> _CONSIGNE A_
Dans le texte ci-dessous, quel thème de vocabulaire figurait au programme du jour pour les « Primos 2 » ?

> _DOCUMENT_
Le mardi qui a suivi les vacances de printemps nous avons eu l’opportunité d’effectuer une journée d’observation dans les classes DASPA de l’école annexée Bruxelles II. Pour les « Primos 2 » (âgés de 10 à 12 ans), au programme du jour : le champ lexical des émotions. Comme exercice le professeur demande aux élèves de faire des phrases avec les mots qu’ils viennent d’apprendre durant la leçon. La plupart ne parlaient pas français quand ils sont arrivés en septembre et ont fait des progrès fulgurants. L’une des élèves lève la main et déclare fièrement : « Je suis contente parce que les vacances sont finies ». Le professeur donne ensuite la parole à un autre enfant qui a dû fuir la guerre, il dit : « Je suis triste parce que j’ai quitté ma maison». L’enseignant demande ensuite à cet enfant s’il aimerait rentrer dans son pays lorsque la guerre prendra fin. Ce dernier acquiesce. Vient le moment de la récréation, nous discutons avec le professeur de cette dernière intervention. Il est formel. Ces enfants qui ont fui les horreurs de la guerre, ainsi que certains des parents avec lesquels il a eu l’occasion de discuter, ne souhaitent qu’une chose, pouvoir rentrer chez eux.

> _CONSIGNE B_
Affichez, s'il vous plaît, chaque ligne des entrées ci-dessous qui contient la chaîne « dropdown ».

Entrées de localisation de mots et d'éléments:
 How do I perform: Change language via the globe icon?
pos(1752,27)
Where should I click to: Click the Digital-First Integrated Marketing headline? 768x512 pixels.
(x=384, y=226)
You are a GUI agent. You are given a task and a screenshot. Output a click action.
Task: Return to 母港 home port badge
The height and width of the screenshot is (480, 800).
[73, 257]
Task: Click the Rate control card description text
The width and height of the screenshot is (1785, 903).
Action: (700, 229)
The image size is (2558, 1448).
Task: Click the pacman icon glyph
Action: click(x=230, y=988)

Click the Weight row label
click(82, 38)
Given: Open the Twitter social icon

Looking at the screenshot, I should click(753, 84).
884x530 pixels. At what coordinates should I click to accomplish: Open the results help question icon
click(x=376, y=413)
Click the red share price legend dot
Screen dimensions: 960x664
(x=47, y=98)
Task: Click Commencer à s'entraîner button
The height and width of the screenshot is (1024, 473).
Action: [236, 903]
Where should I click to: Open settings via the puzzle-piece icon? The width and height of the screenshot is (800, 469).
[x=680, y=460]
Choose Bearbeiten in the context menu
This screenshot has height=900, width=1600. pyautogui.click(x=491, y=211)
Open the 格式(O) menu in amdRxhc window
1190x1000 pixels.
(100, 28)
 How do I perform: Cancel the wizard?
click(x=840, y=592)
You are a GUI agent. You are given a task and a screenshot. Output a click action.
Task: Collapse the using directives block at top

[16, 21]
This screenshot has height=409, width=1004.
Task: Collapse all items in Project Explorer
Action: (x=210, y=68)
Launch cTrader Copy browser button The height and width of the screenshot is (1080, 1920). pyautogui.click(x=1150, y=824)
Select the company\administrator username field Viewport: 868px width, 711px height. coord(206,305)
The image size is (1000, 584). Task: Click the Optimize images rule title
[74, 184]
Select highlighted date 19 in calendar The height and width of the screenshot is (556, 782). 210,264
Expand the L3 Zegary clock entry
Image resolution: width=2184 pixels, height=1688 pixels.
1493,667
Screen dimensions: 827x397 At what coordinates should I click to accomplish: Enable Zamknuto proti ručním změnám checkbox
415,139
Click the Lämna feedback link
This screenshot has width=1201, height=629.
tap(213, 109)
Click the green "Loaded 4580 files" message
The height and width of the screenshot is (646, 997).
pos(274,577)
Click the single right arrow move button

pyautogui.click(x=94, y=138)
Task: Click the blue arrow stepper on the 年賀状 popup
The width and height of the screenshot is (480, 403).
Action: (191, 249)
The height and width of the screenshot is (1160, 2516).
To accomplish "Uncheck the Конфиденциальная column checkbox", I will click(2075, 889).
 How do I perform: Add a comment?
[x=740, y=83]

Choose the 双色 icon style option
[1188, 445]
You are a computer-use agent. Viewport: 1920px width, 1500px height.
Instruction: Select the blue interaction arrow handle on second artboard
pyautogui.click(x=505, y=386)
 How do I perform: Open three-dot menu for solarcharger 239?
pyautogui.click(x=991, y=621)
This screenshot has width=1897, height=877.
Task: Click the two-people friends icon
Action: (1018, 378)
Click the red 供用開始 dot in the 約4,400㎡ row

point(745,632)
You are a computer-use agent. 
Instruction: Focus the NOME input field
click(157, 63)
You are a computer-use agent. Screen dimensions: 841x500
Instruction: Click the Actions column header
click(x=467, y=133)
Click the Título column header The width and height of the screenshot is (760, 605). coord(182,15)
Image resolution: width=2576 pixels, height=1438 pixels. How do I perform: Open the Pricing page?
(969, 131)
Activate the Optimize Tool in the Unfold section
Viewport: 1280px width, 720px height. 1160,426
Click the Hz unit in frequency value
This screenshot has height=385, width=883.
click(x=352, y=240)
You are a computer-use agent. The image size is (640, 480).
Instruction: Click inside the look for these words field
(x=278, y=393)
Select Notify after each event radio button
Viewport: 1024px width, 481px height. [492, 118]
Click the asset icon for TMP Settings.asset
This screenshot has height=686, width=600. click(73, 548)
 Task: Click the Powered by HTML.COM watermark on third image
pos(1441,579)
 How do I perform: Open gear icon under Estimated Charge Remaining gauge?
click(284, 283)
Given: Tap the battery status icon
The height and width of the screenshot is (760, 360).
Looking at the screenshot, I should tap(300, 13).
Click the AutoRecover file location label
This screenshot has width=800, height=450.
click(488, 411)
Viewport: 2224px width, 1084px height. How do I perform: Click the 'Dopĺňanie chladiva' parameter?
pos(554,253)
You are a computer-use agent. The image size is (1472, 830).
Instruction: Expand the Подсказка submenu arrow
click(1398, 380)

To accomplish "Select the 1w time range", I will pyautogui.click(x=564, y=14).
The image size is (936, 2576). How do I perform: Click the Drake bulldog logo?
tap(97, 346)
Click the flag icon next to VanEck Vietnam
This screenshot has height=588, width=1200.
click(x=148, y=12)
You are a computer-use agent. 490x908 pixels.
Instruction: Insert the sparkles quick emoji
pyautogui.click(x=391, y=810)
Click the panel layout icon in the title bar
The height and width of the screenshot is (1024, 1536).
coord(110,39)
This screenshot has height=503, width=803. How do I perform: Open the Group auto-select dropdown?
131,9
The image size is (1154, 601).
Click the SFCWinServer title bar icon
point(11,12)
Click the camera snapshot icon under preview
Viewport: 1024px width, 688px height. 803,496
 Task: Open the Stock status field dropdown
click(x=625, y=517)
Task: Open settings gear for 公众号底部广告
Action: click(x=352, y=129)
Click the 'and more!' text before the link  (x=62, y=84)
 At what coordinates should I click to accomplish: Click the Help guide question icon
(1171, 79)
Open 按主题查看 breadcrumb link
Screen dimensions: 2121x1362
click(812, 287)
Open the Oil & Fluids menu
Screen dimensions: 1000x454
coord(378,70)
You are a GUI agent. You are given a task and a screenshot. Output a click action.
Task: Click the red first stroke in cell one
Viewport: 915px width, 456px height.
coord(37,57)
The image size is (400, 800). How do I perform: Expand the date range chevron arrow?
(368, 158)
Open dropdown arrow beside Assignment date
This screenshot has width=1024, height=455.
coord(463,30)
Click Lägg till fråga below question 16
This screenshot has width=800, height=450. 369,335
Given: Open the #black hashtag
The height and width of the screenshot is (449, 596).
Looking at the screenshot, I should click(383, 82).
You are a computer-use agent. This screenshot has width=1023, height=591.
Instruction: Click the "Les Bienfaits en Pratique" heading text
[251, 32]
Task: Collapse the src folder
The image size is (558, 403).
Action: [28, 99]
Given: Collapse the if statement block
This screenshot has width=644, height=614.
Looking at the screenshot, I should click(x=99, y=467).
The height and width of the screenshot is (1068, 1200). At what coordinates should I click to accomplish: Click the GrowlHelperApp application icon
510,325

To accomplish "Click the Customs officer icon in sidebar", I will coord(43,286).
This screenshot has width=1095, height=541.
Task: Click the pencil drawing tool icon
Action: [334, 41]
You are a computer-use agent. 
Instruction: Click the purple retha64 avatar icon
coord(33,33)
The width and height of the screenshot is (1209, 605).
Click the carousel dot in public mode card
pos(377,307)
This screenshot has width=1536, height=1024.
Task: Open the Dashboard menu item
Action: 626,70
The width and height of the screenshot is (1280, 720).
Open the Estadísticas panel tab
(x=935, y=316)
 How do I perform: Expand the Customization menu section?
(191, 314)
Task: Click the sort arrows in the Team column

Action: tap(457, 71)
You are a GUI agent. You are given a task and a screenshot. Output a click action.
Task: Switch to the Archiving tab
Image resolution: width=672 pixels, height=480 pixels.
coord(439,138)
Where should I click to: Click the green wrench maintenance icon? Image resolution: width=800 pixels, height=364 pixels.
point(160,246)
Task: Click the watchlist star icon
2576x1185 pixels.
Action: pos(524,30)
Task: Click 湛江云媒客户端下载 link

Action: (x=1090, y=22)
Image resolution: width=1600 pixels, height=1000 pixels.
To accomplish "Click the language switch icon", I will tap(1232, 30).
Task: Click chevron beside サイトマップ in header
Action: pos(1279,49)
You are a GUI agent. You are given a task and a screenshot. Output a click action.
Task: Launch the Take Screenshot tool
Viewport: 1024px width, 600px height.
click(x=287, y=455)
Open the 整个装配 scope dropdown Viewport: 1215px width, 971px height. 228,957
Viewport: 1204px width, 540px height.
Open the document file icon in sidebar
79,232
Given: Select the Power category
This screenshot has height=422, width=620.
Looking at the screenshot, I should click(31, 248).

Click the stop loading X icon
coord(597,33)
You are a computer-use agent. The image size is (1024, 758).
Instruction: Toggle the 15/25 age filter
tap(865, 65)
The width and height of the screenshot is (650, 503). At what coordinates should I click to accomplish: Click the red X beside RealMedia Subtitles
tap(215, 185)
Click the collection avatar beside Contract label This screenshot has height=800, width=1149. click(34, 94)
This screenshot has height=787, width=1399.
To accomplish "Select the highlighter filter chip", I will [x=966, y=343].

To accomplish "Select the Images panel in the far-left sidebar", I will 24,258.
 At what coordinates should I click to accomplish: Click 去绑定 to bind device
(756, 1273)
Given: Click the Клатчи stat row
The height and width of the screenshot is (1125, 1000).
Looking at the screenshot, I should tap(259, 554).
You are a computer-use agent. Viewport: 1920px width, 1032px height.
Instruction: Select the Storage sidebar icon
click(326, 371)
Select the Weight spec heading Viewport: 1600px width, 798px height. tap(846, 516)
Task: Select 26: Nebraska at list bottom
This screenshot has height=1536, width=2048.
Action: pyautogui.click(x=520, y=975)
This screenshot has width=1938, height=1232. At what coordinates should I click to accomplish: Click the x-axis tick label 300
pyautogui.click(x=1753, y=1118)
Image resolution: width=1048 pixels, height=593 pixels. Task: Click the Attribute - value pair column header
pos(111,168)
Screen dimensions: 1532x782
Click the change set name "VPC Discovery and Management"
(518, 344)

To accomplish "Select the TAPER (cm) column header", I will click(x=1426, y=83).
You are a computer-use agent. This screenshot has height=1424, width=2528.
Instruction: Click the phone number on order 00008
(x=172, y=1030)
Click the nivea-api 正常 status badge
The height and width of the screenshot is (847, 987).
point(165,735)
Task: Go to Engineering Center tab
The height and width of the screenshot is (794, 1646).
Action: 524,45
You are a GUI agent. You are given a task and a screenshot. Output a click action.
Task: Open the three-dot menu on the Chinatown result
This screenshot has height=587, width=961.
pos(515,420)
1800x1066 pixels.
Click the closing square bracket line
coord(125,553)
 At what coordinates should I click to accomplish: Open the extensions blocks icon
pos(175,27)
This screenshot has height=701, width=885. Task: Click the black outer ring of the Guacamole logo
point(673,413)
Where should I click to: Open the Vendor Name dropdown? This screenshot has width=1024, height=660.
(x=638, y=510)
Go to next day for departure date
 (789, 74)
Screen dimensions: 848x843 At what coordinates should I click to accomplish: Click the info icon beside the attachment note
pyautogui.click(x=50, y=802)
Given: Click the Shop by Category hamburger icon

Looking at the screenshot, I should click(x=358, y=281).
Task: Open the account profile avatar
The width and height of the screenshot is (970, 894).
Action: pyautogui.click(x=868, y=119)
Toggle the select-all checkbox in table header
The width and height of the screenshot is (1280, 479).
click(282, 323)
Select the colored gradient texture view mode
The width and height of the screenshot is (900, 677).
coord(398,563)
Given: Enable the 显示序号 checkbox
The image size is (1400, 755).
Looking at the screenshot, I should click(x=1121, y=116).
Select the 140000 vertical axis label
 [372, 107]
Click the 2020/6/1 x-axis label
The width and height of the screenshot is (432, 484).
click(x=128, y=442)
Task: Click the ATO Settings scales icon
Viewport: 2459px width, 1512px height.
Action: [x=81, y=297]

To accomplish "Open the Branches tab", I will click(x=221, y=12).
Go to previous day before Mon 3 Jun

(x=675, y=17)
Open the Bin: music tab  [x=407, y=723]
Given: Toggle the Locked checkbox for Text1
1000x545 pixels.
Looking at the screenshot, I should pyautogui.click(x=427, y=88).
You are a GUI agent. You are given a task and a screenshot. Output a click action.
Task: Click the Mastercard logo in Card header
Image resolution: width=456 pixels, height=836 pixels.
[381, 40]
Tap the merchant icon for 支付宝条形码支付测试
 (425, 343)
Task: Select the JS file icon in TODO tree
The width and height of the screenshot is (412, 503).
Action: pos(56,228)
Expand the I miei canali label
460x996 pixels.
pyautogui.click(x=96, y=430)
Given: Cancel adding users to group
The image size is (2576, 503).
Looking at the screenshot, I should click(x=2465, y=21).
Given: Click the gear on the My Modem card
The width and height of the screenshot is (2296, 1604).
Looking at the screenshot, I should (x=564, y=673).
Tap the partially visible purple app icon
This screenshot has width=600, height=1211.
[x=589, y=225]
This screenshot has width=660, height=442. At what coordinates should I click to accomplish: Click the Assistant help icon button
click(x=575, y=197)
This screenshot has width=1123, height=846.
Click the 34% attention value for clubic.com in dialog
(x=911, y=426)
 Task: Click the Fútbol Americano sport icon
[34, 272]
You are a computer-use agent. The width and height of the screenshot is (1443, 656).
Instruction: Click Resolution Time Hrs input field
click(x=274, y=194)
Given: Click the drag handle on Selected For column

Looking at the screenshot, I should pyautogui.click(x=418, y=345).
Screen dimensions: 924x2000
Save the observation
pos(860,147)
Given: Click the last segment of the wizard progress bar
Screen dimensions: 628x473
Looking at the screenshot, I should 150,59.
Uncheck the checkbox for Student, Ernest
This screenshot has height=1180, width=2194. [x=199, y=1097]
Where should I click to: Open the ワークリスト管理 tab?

> _RÉPONSE FINALE A_
Le champ lexical des émotions.

> _RÉPONSE FINALE B_
This screenshot has height=503, width=803. How do I perform: Open the Group auto-select dropdown?
 Task: Open the Stock status field dropdown
Open dropdown arrow beside Assignment date
Open the 整个装配 scope dropdown Viewport: 1215px width, 971px height. 228,957
Where should I click to: Open the Vendor Name dropdown? This screenshot has width=1024, height=660.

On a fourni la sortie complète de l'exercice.